The research goal of Dr. Trivedi’s laboratory is to identify causal mechanisms of congenital cardiac and vascular diseases affecting human patients. Our discoveries have uncovered essential roles of chromatin-modifying enzymes and signaling pathways in the pathogenesis of human diseases such as Emberger syndrome - Lymphedema (The Journal of Clinical Investigation), Holt-Oram syndrome (Human Molecular Genetics), Hepatic cavernous hemangiomas (Journal of Experimental Medicine), Aortic stenosis (JBC), Epithelioid hemangioendothelioma (ATVB), Mitochondrial disease (Science Advances), Congenital heart disease (Developmental Cell, JBC), Craniofacial anomalies (Developmental Dynamics), and Hypertrophic cardiomyopathy (Nature Medicine). These discoveries have opened new areas of investigation, identified fundamental developmental processes, and contributed to a roadmap for novel therapies.
Emberger syndrome (Lymphedema) is a lymphatic anomaly, and it is responsible for considerable morbidity, with no current effective treatments. The underlying pathology is often defective lymphatic valve development leading to improper drainage of extravasated protein-rich fluid from the tissues.
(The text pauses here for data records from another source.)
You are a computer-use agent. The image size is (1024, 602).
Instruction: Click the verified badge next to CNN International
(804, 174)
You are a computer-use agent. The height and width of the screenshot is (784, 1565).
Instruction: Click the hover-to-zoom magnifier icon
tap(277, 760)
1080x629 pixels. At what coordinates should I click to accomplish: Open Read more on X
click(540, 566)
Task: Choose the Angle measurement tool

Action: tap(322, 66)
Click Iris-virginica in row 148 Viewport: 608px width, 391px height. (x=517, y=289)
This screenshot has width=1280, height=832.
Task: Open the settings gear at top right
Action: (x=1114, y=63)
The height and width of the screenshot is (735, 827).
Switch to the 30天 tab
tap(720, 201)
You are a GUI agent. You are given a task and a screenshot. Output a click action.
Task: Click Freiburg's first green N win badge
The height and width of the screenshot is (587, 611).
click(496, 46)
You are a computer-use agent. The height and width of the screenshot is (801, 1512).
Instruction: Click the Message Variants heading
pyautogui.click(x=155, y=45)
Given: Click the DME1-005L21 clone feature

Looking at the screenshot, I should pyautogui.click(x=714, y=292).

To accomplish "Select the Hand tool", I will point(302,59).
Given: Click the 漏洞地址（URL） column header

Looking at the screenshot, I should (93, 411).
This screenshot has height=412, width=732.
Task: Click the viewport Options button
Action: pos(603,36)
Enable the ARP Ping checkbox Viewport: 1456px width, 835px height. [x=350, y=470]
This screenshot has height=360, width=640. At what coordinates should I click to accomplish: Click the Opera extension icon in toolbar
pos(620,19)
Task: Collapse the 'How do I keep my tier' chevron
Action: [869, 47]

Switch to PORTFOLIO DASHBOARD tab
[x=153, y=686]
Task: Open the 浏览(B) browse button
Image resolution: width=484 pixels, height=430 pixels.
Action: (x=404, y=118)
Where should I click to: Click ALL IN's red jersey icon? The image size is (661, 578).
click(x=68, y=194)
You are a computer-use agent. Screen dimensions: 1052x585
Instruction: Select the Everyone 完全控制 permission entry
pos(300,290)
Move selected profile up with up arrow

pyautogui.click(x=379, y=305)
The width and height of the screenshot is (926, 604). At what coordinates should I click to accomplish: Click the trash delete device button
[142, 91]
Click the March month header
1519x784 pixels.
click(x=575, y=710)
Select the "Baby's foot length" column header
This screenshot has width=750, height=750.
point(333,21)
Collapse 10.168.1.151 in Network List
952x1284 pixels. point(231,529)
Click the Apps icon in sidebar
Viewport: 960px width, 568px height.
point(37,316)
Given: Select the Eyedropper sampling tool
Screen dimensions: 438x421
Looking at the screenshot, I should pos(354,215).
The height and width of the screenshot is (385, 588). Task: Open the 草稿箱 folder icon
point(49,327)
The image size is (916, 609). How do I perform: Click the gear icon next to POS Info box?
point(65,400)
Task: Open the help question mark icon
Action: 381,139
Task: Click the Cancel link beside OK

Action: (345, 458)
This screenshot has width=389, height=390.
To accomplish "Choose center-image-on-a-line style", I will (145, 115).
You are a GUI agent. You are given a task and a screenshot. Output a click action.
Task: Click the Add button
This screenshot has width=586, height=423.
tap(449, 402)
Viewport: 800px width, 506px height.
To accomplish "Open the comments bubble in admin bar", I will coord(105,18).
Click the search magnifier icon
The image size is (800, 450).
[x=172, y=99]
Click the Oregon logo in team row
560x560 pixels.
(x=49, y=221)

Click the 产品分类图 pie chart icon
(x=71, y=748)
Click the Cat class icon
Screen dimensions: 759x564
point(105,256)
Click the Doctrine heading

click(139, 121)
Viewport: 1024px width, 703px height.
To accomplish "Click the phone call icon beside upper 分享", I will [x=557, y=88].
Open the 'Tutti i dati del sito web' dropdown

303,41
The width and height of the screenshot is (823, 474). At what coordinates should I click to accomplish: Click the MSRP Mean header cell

Recently we revealed how human genetic variants or mutations within evolutionarily conserved non-coding DNA elements alter recruitment of histone deacetylase 3 (Hdac3), thus modifying gene expression to cause lymphedema (The Journal of Clinical Investigation). Our study demonstrates that Hdac3 is essential for lymphatic valve development, thus lymphatic drainage in mice. Hdac3-deficient lymphatic valves exhibit reduced expression of Gata2, which is frequently mutated in patients with Emberger syndrome. In response to extracellular oscillatory shear stress (OSS), Hdac3 functions in a chromatin-dependent, but deacetylase-independent, manner to activate Gata2 expression within lymphatic endothelial cells (LECs), the building blocks of the mammalian lymphatic valves. Mechanistically, the transcription factors Tal1, Gata2, and Ets1/2 physically interacted with and recruited Hdac3 to the evolutionarily conserved (divergence ~350 million years ago) E-box–GATA–ETS composite element of a Gata2 intragenic enhancer in response to OSS. In turn, Hdac3 recruited histone acetyltransferase Ep300 to form an enhanceosome complex that promoted Gata2 expression. Interestingly, mutations within this conserved GATA2 intragenic enhancer reduce GATA2 expression and cause lymphedema (Emberger syndrome) in both humans and mice. These data challenge long-held assumptions that HDACs replace HATs to promote both histone deacetylation and repression of transcription.
Hepatic vascular cavernomas, the most common benign tumor of the liver, cause lethal complications such as hepatic rupture, consumption coagulopathy, and cardiac failure. Although Virchow and Frerichs described hepatic vascular cavernomas as a distinct clinical entity in the mid-1800s, their genetic etiology, molecular mechanism, and effective treatment remain undefined. Recently we identified gain-of-function mutations in KRAS or BRAF genes within liver endothelial cells as a causal mechanism for hepatic vascular cavernomas (Journal of Experimental Medicine). We identified gain-of-function mutations in KRAS or BRAF genes in pathological liver tissue samples from patients with hepatic vascular cavernomas. Mice expressing this human KRASG12D or BRAFV600E gain-of-function mutations in hepatic endothelial cells recapitulated the human hepatic vascular cavernoma phenotype of dilated sinusoidal capillaries with defective branching patterns. KRASG12D or BRAFV600E induced “zipper-like” contiguous expression of junctional proteins at sinusoidal endothelial cell-cell contacts, switching capillaries from branching to cavernous expansion. Pharmacological or genetic inhibition of the endothelial RAS–MAPK1 signaling pathway rescued hepatic vascular cavernoma formation in endothelial KRASG12D- or BRAFV600E-expressing mice. These results uncover a major cause of hepatic vascular cavernomas and provide a road map for their personalized treatment.
Our recent study identifies a causal relationship between Congenital Heart Disease (CHD), the most common developmental defect in children, and defective developmental energy generation (Science Advances). We demonstrated that two class I histone deacetylases, Hdac1 and Hdac2, silence cryptic transcription to promote mitochondrial function in developing murine hearts. Cryptic transcription is observed in lower organisms and mammalian cell lines, yet no reports describe cryptic transcription in a vertebrate system. This report is the first link between chromatin-modifying enzymes and cryptic transcription during vertebrate development and the first to link cryptic transcription and energy production during cardiogenesis.